Article:
______
Can someone explain TV scheduling to me? (general TV rants)

You have Show A on Tuesday at 7pm. And the other network has Show B, on Wednesday at 8pm. Both are doing very well in the ratings. Let’s say they’re both cop dramas, even though I know the idea of two cop dramas on TV is pretty ridiculous, so they appeal to similar audiences. Why would you then schedule your successful show opposite the other?

I don’t understand the mindset. The logical thing to do, to me, would be instead of scheduling another comedy opposite Friends, to try to “steal” their audience, why not schedule Touched By an Angel or somethign else that is outside that demographic there? So you clean up the everyone else market?

Of course, the opposite extreme is to assume, “Since everyone is watching Survivor anyway, we’ll put somethign we don’t care about against it.” Yeah, FOX, me and the Tick are looking at you. Quirky, nontraditional shows put you guys on the map, but that won’t stop you from sentencing this one to death, will it?
______
Recorded data:

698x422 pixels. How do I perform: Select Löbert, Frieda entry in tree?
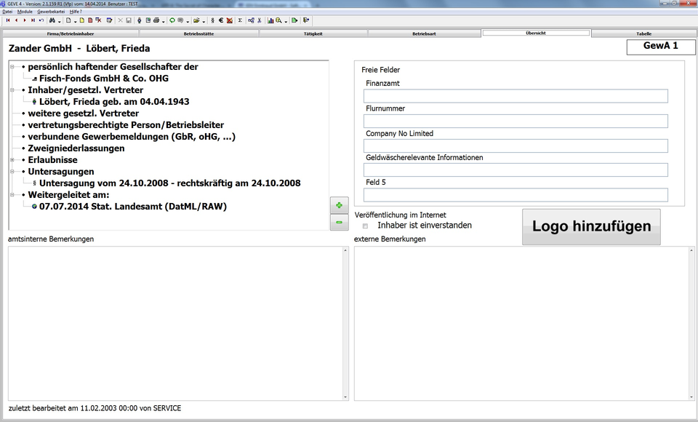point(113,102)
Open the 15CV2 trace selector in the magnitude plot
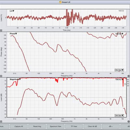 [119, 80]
______
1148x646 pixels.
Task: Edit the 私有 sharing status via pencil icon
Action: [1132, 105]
______
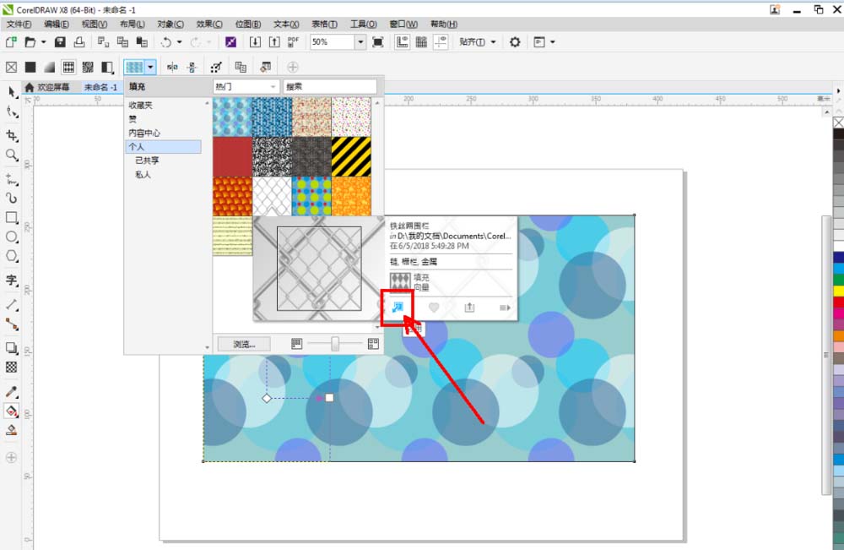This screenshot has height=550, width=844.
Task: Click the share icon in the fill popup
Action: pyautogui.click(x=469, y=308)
______
Task description:
Copy out the post on TV scheduling in full, word for word. None of the material above matters here.

Right answer:
Can someone explain TV scheduling to me? (general TV rants)

You have Show A on Tuesday at 7pm. And the other network has Show B, on Wednesday at 8pm. Both are doing very well in the ratings. Let’s say they’re both cop dramas, even though I know the idea of two cop dramas on TV is pretty ridiculous, so they appeal to similar audiences. Why would you then schedule your successful show opposite the other?

I don’t understand the mindset. The logical thing to do, to me, would be instead of scheduling another comedy opposite Friends, to try to “steal” their audience, why not schedule Touched By an Angel or somethign else that is outside that demographic there? So you clean up the everyone else market?

Of course, the opposite extreme is to assume, “Since everyone is watching Survivor anyway, we’ll put somethign we don’t care about against it.” Yeah, FOX, me and the Tick are looking at you. Quirky, nontraditional shows put you guys on the map, but that won’t stop you from sentencing this one to death, will it?